Quoted passage —
= = = = = = =

Republic of Gamers

As mentioned on the first page of this piece, ASUS is celebrating their ‘10 Years of ROG’ during 2016, and while I imagine the big party will be at Computex later this year, there was still a few things to show off for CES. First up is this little number, made entirely of Lego.

If you can make it out, there is an ROG Maximus VIII Impact motherboard in the middle there (read our review at this link) but it still needed a power supply, CPU cooler and the rest to be an actual PC. Nonetheless, I’m all for interesting displays like this.

For actual products already in the channel or coming to market, here’s a 21:9 G-Sync enabled monitor, the ROG Swift PG348Q:

If 2015 did not have enough 21:9 panels, it would seem that 2016 is starting off on the right foot. This one will hit in at 100 Hz while still showing a 3440x1440 resolution and all the bells and whistles of a fully adjustable monitor. There’s an added extra, if you happen to be showing it off:

It’s a small touch, but interesting.

ASUS has been selling ROG systems for a while now, and while the US is technically not the strongest market for this, they do have some sales and the GT51 here is another product in that line.

The specifications are perhaps pretty obvious: Core i7 Skylake processors with up to GTX TITAN X graphics in SLI, lots of storage, fast memory and USB 3.1 in Type-C format. What got my interest here is the ROG Band also on show:

Excuse the low quality image (it turns out all of my images were bad for it), but the idea here is a simple device that will lock/unlock the machine similar to a keyless car system, but the wristband will also allow simple overclocks to be activated when requested. That perhaps sounds gimmicky at best, or perhaps the lock/unlock might not be for the security conscious, but anything that saves a few seconds here and there is going to be of interest somewhere down the line.

= = = = = = =

Entries supplied —
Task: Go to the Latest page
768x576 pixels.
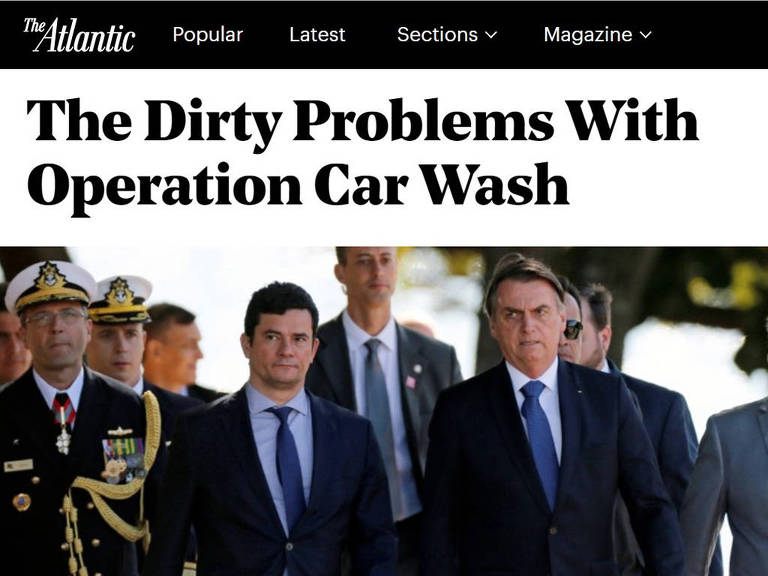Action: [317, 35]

= = = = = = =

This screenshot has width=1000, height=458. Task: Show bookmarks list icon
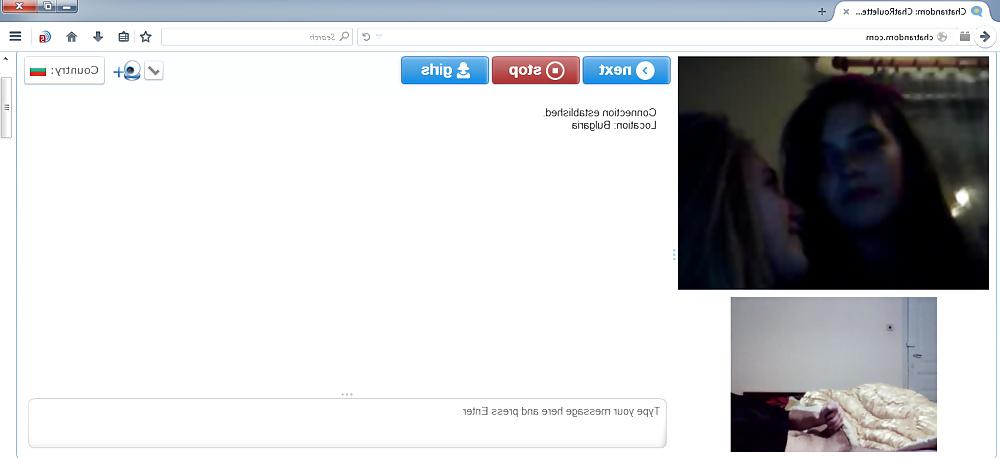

= = = = = = =

Requirements —
**A)** Output the Republic of Gamers piece word for word, everything from "As mentioned on" down to "entirely of Lego.".
**B)** Please say whether each statement agrees with the Republic of Gamers piece, answering yes or no and quoting the words that decide it: (i) The ROG Swift PG348Q runs at 100 Hz at a 3440x1440 resolution. (ii) The Lego display already worked as a complete PC. (iii) The ROG Band can trigger simple overclocks.
The listing is separate material and has no connection to the Republic of Gamers piece.

Outputs by task —
**A)**
As mentioned on the first page of this piece, ASUS is celebrating their ‘10 Years of ROG’ during 2016, and while I imagine the big party will be at Computex later this year, there was still a few things to show off for CES. First up is this little number, made entirely of Lego.

**B)**
(i) Yes: "This one will hit in at 100 Hz while still showing a 3440x1440 resolution"
(ii) No: "it still needed a power supply, CPU cooler and the rest to be an actual PC"
(iii) Yes: "the wristband will also allow simple overclocks to be activated when requested"